─── Recorded data

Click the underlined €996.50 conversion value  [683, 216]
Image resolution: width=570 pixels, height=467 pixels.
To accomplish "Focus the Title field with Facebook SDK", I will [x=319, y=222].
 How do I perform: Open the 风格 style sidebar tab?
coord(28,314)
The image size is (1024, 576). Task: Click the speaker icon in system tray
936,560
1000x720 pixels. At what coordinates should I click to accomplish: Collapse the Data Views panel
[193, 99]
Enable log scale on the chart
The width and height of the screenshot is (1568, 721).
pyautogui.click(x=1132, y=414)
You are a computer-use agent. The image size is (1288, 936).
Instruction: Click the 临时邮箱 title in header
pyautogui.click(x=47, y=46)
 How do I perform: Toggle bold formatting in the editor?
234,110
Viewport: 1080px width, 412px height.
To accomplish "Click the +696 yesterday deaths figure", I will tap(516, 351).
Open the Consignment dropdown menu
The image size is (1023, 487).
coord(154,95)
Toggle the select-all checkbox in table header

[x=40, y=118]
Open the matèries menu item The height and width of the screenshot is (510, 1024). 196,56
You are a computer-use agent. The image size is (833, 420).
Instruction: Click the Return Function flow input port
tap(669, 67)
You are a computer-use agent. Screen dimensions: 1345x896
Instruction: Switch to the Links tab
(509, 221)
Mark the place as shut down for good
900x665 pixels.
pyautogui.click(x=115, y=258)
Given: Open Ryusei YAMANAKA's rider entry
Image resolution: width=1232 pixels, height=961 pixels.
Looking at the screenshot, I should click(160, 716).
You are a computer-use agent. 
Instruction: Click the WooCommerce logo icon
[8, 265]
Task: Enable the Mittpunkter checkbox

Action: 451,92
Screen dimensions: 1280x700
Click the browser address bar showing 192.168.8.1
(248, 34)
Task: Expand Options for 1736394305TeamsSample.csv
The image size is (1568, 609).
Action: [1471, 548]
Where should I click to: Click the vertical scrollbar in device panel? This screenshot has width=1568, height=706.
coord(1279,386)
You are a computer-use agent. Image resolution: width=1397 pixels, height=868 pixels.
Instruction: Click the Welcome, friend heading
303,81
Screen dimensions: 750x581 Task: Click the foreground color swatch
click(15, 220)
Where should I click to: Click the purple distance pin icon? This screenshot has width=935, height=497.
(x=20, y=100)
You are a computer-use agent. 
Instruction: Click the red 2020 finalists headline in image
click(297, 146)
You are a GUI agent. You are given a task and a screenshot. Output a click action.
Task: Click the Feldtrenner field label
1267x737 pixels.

──────

• Exercise goal
The response has to contain every record shown above, unaltered and complete.

• Solution for this task
Click the underlined €996.50 conversion value  [683, 216]
Image resolution: width=570 pixels, height=467 pixels.
To accomplish "Focus the Title field with Facebook SDK", I will [x=319, y=222].
 How do I perform: Open the 风格 style sidebar tab?
coord(28,314)
The image size is (1024, 576). Task: Click the speaker icon in system tray
936,560
1000x720 pixels. At what coordinates should I click to accomplish: Collapse the Data Views panel
[193, 99]
Enable log scale on the chart
The width and height of the screenshot is (1568, 721).
pyautogui.click(x=1132, y=414)
You are a computer-use agent. The image size is (1288, 936).
Instruction: Click the 临时邮箱 title in header
pyautogui.click(x=47, y=46)
 How do I perform: Toggle bold formatting in the editor?
234,110
Viewport: 1080px width, 412px height.
To accomplish "Click the +696 yesterday deaths figure", I will tap(516, 351).
Open the Consignment dropdown menu
The image size is (1023, 487).
coord(154,95)
Toggle the select-all checkbox in table header

[x=40, y=118]
Open the matèries menu item The height and width of the screenshot is (510, 1024). 196,56
You are a computer-use agent. The image size is (833, 420).
Instruction: Click the Return Function flow input port
tap(669, 67)
You are a computer-use agent. Screen dimensions: 1345x896
Instruction: Switch to the Links tab
(509, 221)
Mark the place as shut down for good
900x665 pixels.
pyautogui.click(x=115, y=258)
Given: Open Ryusei YAMANAKA's rider entry
Image resolution: width=1232 pixels, height=961 pixels.
Looking at the screenshot, I should click(160, 716).
You are a computer-use agent. 
Instruction: Click the WooCommerce logo icon
[8, 265]
Task: Enable the Mittpunkter checkbox

Action: 451,92
Screen dimensions: 1280x700
Click the browser address bar showing 192.168.8.1
(248, 34)
Task: Expand Options for 1736394305TeamsSample.csv
The image size is (1568, 609).
Action: [1471, 548]
Where should I click to: Click the vertical scrollbar in device panel? This screenshot has width=1568, height=706.
coord(1279,386)
You are a computer-use agent. Image resolution: width=1397 pixels, height=868 pixels.
Instruction: Click the Welcome, friend heading
303,81
Screen dimensions: 750x581 Task: Click the foreground color swatch
click(15, 220)
Where should I click to: Click the purple distance pin icon? This screenshot has width=935, height=497.
(x=20, y=100)
You are a computer-use agent. 
Instruction: Click the red 2020 finalists headline in image
click(297, 146)
You are a GUI agent. You are given a task and a screenshot. Output a click action.
Task: Click the Feldtrenner field label
1267x737 pixels.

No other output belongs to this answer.